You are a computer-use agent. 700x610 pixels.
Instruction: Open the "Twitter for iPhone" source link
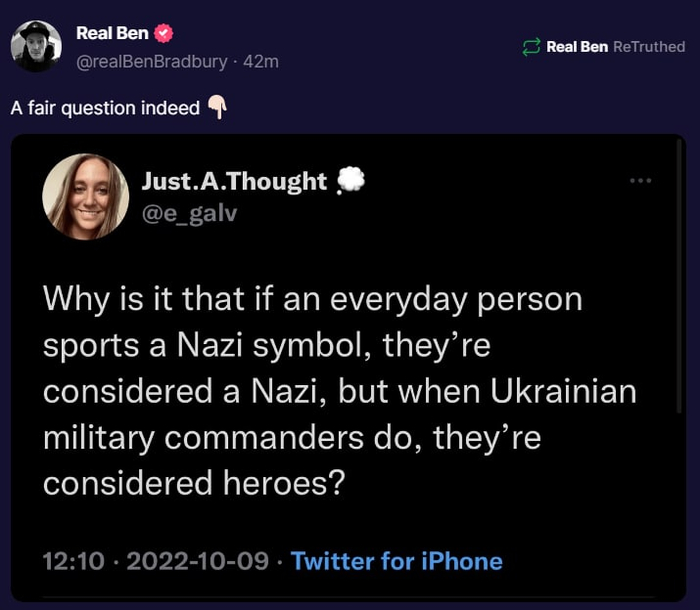(x=397, y=561)
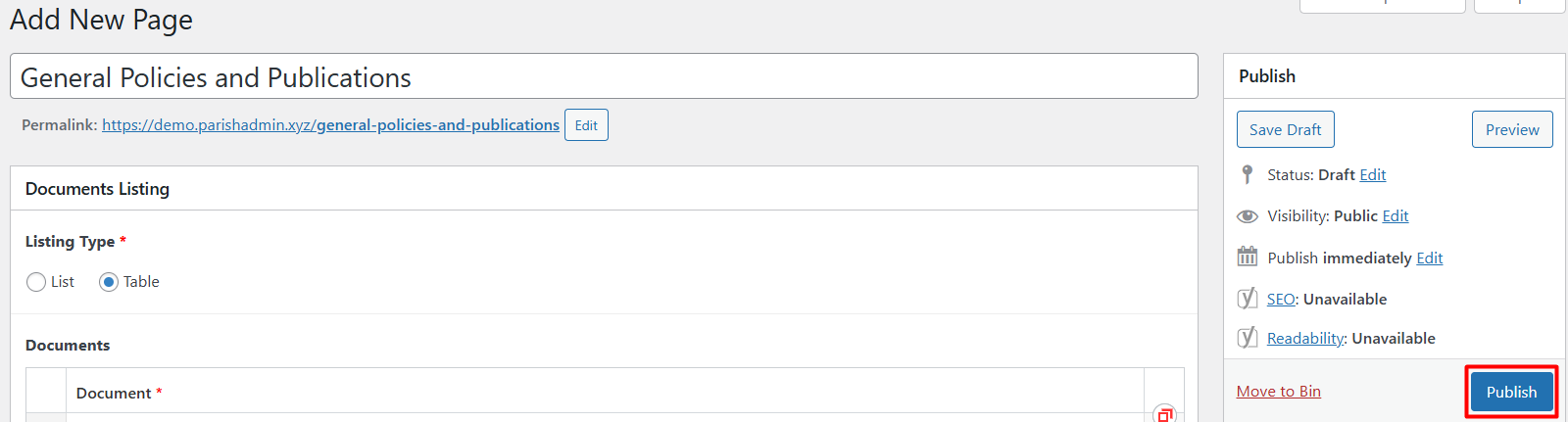
Task: Edit the Public visibility setting
Action: (x=1396, y=215)
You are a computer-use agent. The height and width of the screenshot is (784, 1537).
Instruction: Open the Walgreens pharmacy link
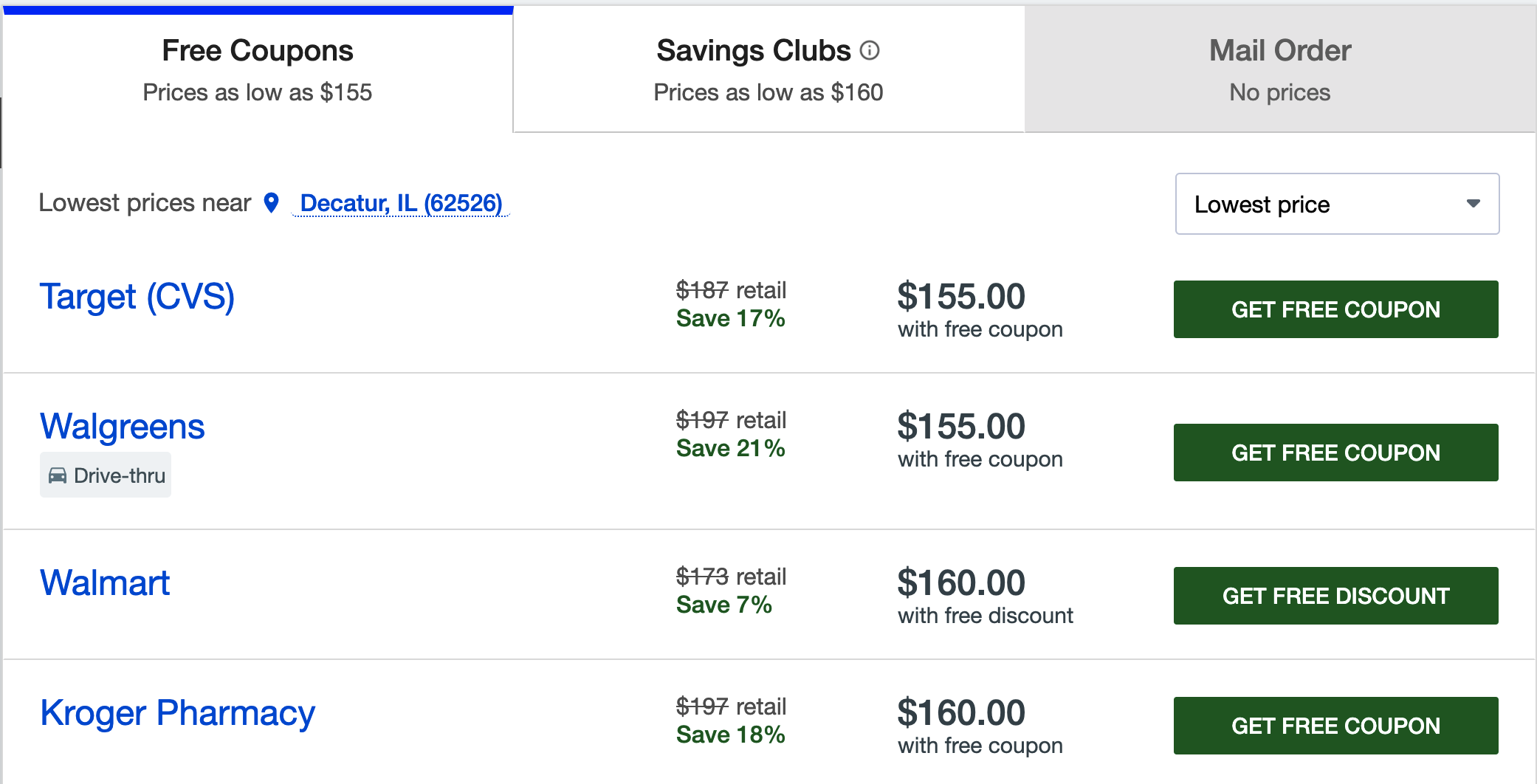(123, 427)
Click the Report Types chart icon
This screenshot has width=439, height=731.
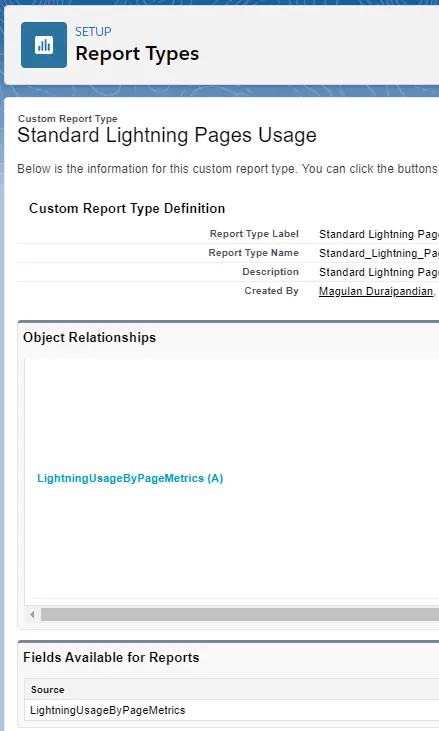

■ ■ ■ ■ ■

* [Directions for this task]:
Your reply must hold only the lines from the line containing "You are a computer-use agent. The" through the end of the records above, written out exactly, both ends included, with no pictures, please.

* [Exercise result]:
You are a computer-use agent. The height and width of the screenshot is (784, 1537).
Instruction: Open the Walgreens pharmacy link
(123, 427)
Click the Report Types chart icon
This screenshot has width=439, height=731.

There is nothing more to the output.